White Paper | The Case for Segment Routing in the Utility Industry

White Paper

The Case for Segment Routing in the Utility Industry

BY Andrew Silvius, PE, and Dustin Williams, PE
Utility networks that use label distribution protocols have proved reliable over time and capable of transporting mission-critical traffic, but those protocols also introduce operational complexity and excess network overheads. Software to better manage traffic priority and flow can alleviate some of these challenges. Segment routing on existing multiprotocol label switching (MPLS) networks can deliver those improvements.
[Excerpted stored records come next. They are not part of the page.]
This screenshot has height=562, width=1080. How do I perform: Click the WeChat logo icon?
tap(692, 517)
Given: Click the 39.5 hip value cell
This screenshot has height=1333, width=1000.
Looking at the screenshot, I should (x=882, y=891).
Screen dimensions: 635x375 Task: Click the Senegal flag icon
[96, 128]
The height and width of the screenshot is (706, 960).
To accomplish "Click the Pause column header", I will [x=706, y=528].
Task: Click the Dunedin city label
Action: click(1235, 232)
Utility communications networks have evolved to support more sophisticated applications and now require technologies that scale to thousands of sites. The modern utility’s wide area network (WAN) resembles a regional carrier network in scale but needs to carry mission-critical operations traffic. Carrier networks are leading the way to simpler operations and addressing the need for better controls faster than standard control protocols can provide. Better control of traffic flow and priority through software is an answer to the problem, and it can be implemented on existing multiprotocol label switching (MPLS) networks using segment routing (SR).

Implementing SR can simplify network deployment and eliminate manual traffic engineering that can be complex and time-consuming. SR streamlines configuration, reduces the challenges of breaking traffic engineering paths, and mitigates network outages. This paper compares label distribution protocol (LDP), resource reservation protocol (RSVP) and SR. Furthermore, it illustrates the main reasons for the utility adoption of SR. Benefits include less manual configuration and fewer protocols to configure and troubleshoot.
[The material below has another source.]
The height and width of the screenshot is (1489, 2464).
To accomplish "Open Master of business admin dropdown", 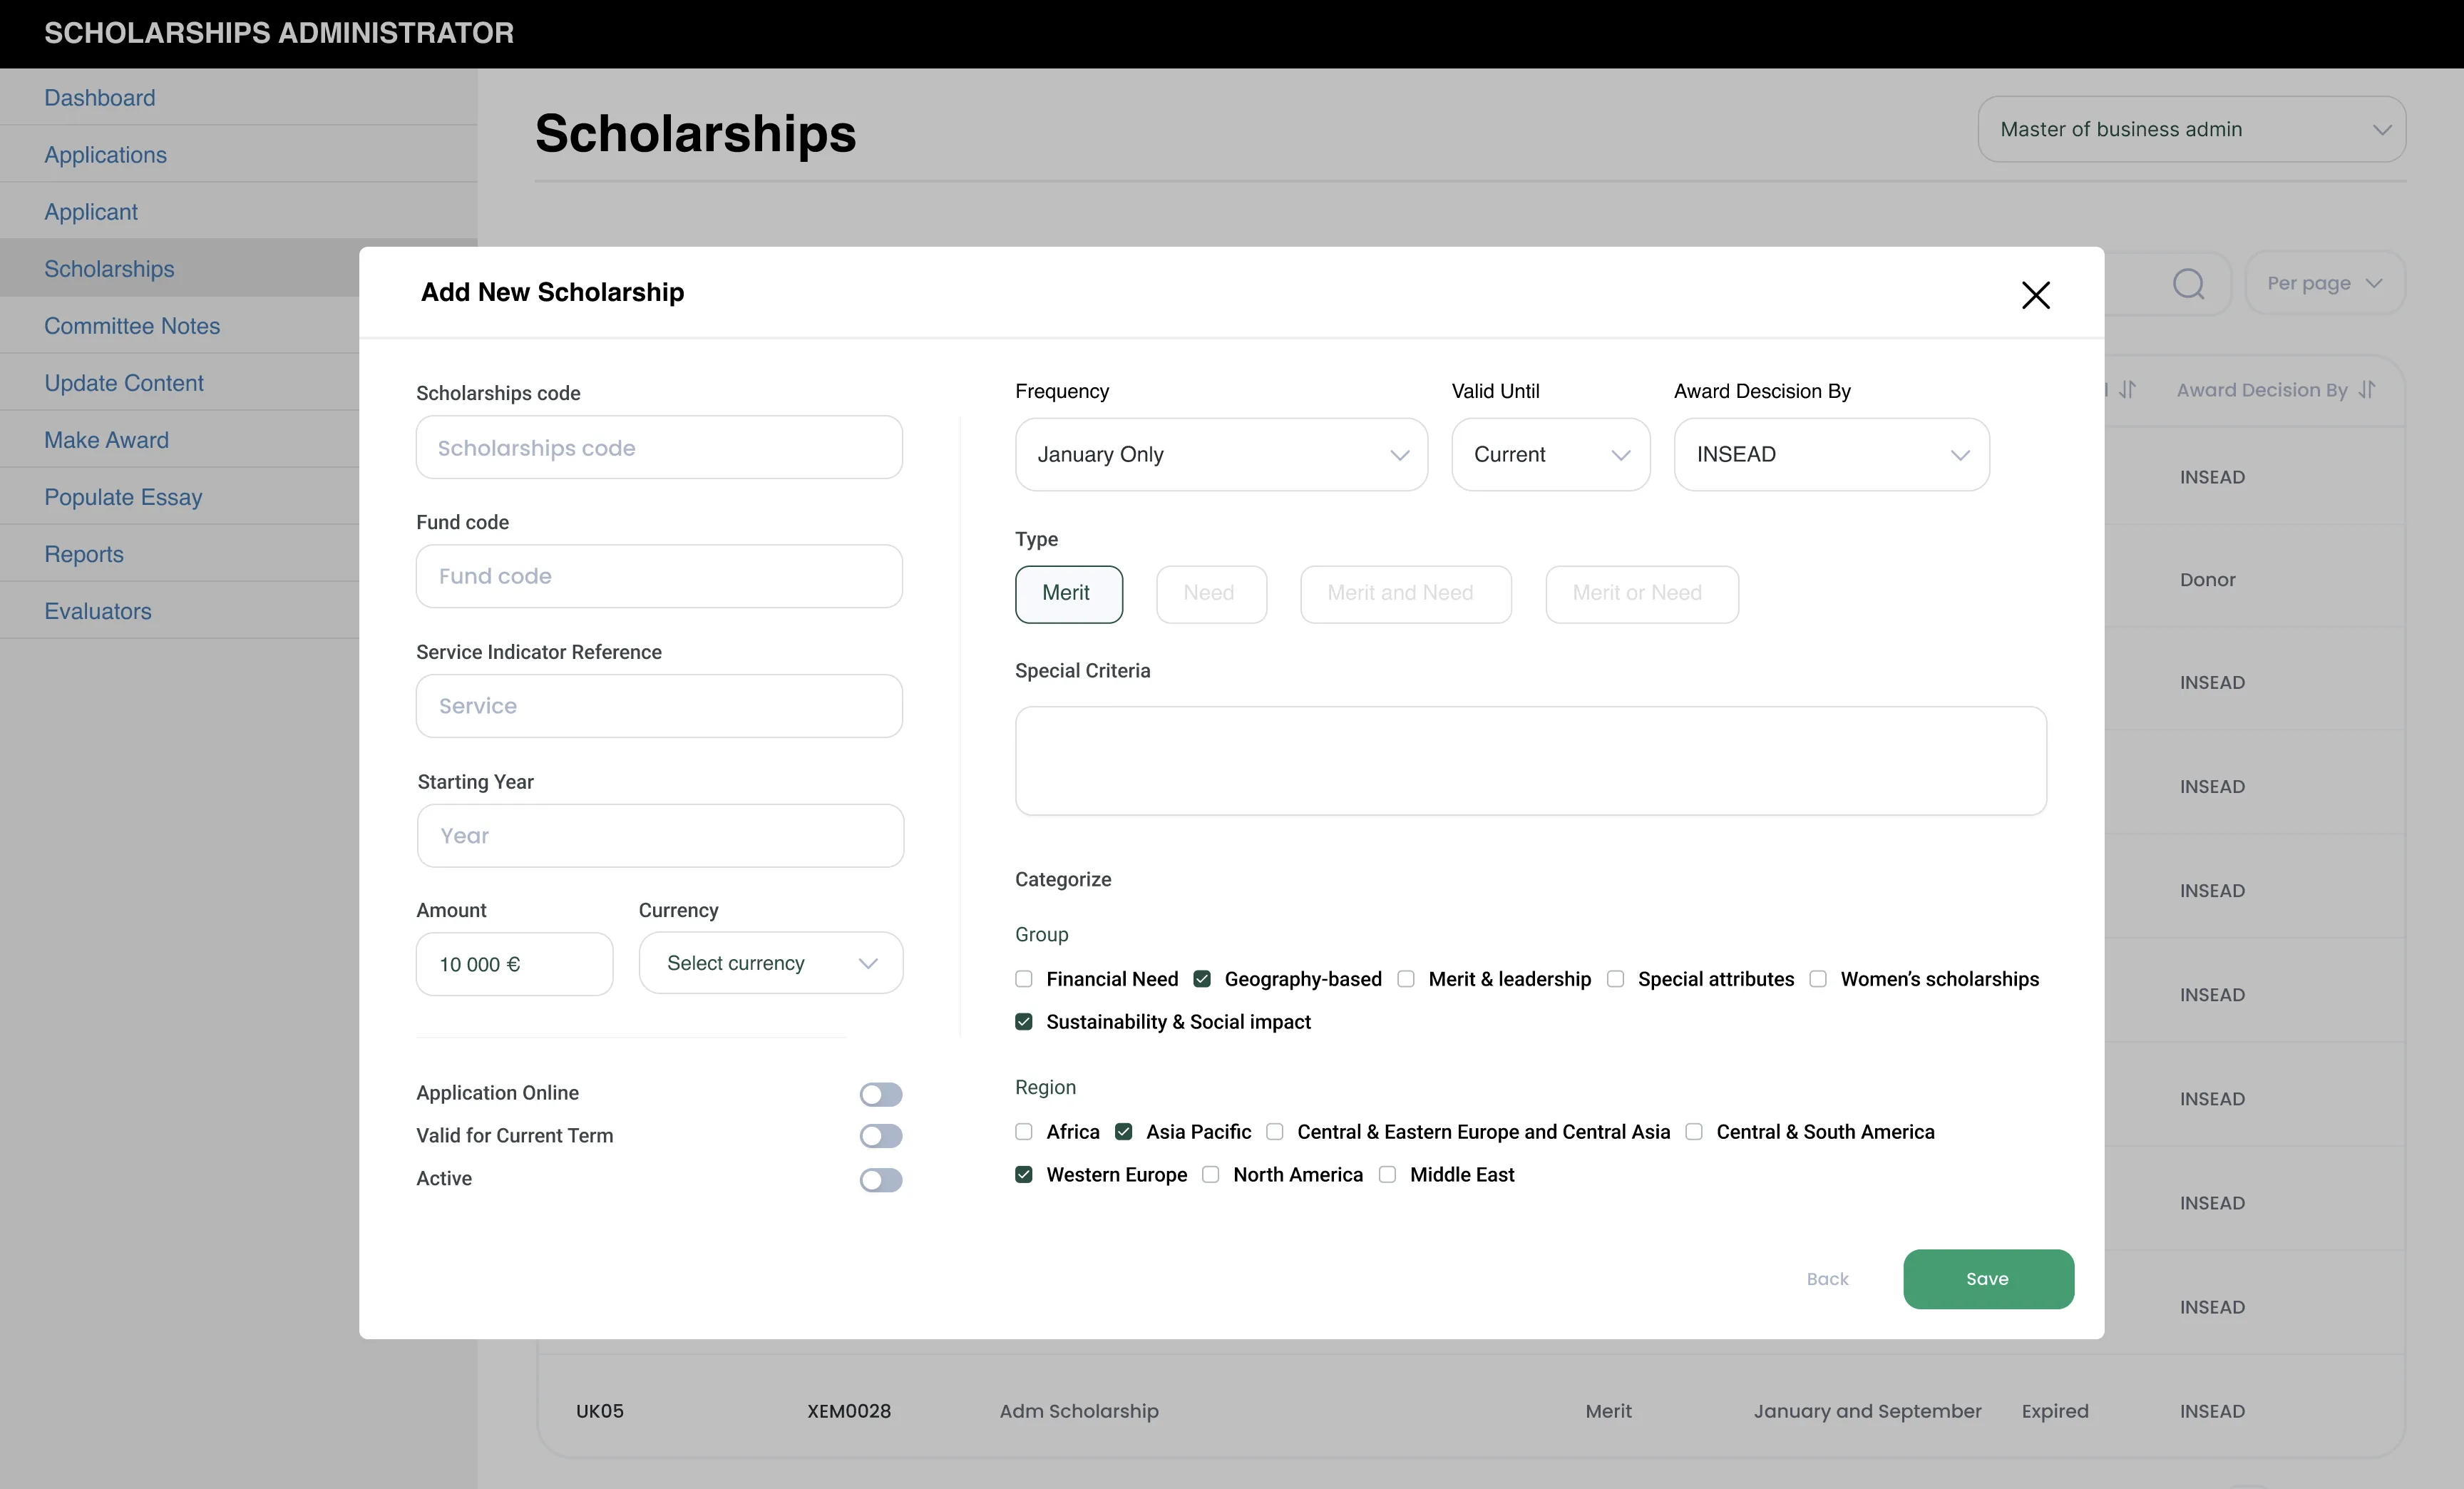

Internet protocol (IP)/MPLS networks use protocols like LDP and RSVP, and now SR, as technologies to create and distribute labels that forward customer/application packets through the network without per-hop routing lookups. Instead, the router uses a smaller table called the label forwarding information base (LFIB). These tables use less memory and forwarding time than routing lookups and tables. This makes switching packets through networks more efficient.

Label Distribution Protocol (LDP)

One of the most fundamental components of MPLS networks is the distribution of labels throughout the network, and the simplest protocol to achieve this is LDP. Once labels are distributed, label switched routers (LSRs) switch traffic from one destination to another in the MPLS network. LSRs will perform actions based on the label-determined path as the packet traverses the network. Traffic ingress to an MPLS network without a label will have a label pushed onto the packet. This label is assigned to a class, referred to as the forwarding equivalence class (FEC), and all traffic matching the FEC follows the same forwarding path through the network.
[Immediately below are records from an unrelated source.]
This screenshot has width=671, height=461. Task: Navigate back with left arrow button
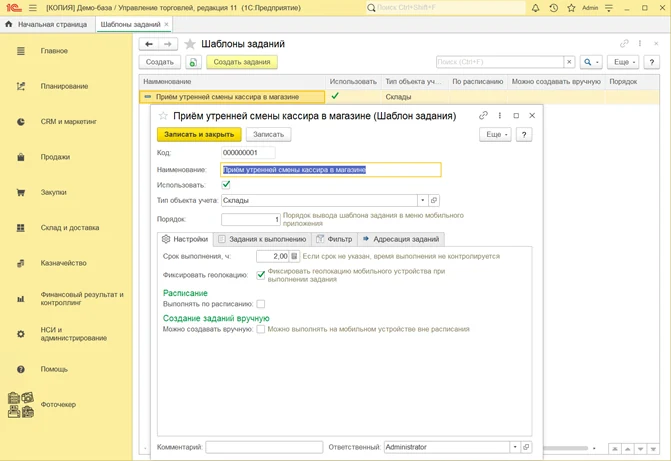148,44
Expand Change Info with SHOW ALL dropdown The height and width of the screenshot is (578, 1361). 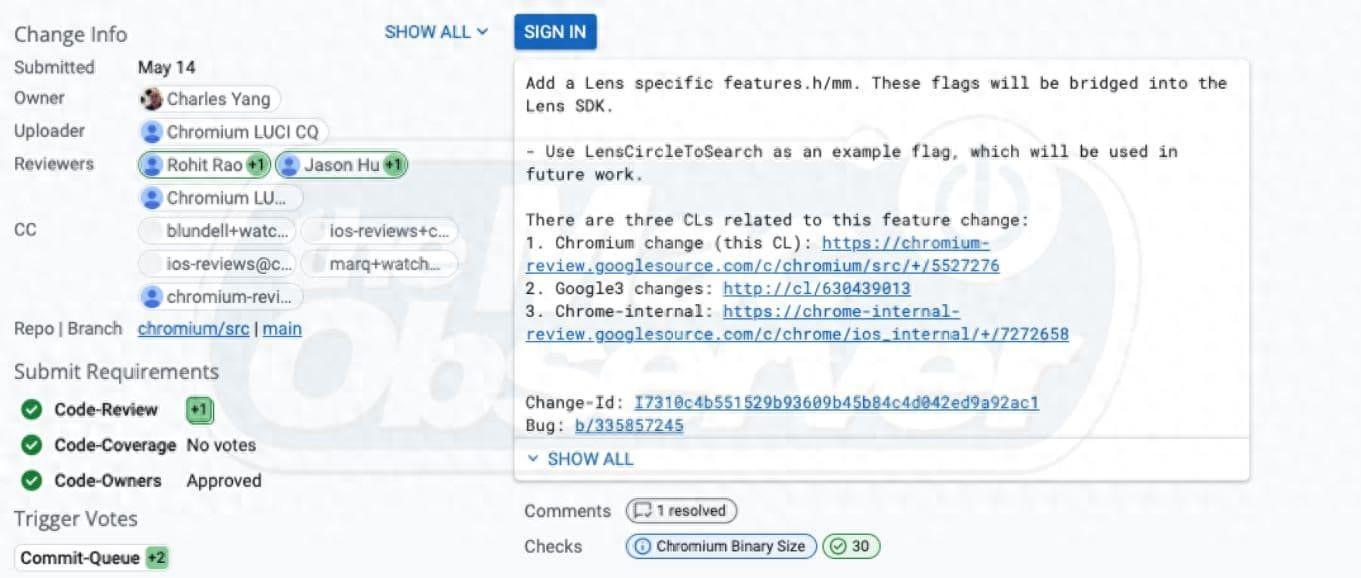tap(436, 32)
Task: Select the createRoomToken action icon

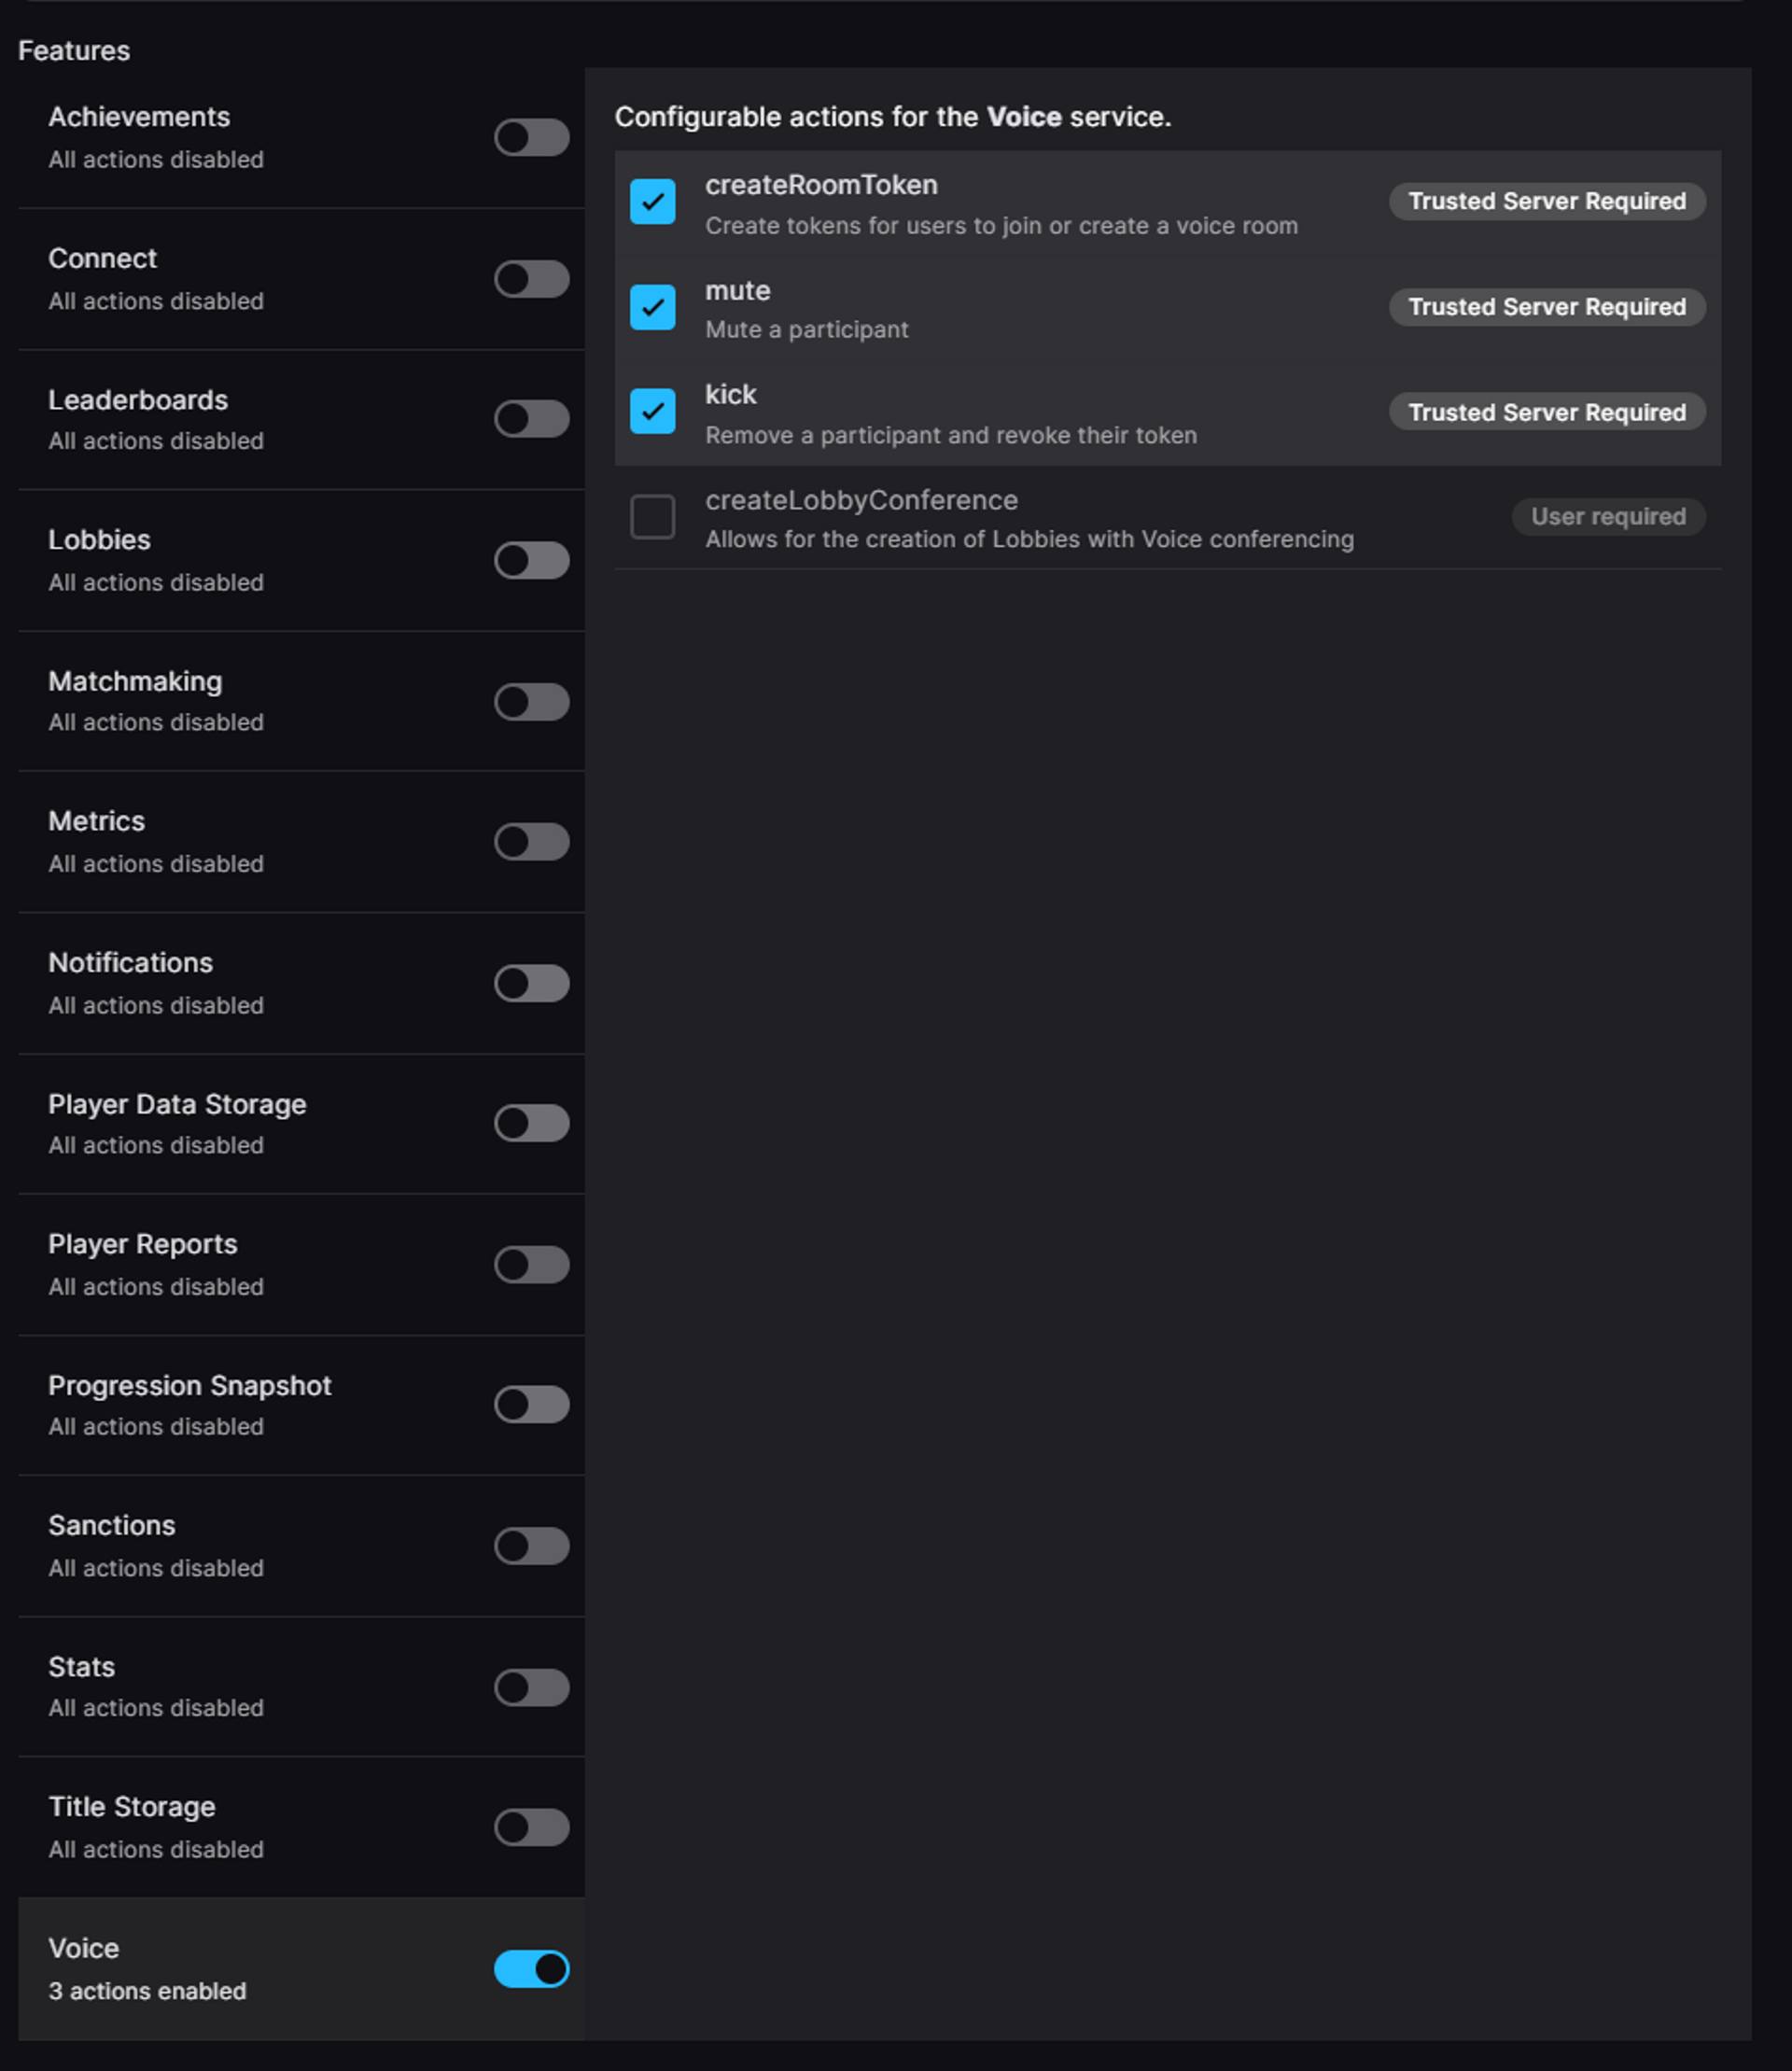Action: click(x=651, y=199)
Because LDP is a simple protocol, LSRs have no end-to-end view of the tunnels traversing the node or the associated overhead of managing a stateful tunnel. An LSR only has label actions from ingress to egress across itself and associated FECs. The introduction and use of labels require each node to maintain a database to manage the label/FEC pairings on the LSR.

An LSR has different methods to create labels for local addresses and any other FEC for receiving a label. These methods are called downstream on-demand and downstream unsolicited. LSR behavior generates labels for local residing addresses, such as the loopback or management IP of the LSR, and distributes to other LSRs without an explicit request. This is downstream unsolicited label distribution. Network operators can alter this LSR behavior and create additional labels for additional local addresses to be populated to the rest of the MPLS network, if desired.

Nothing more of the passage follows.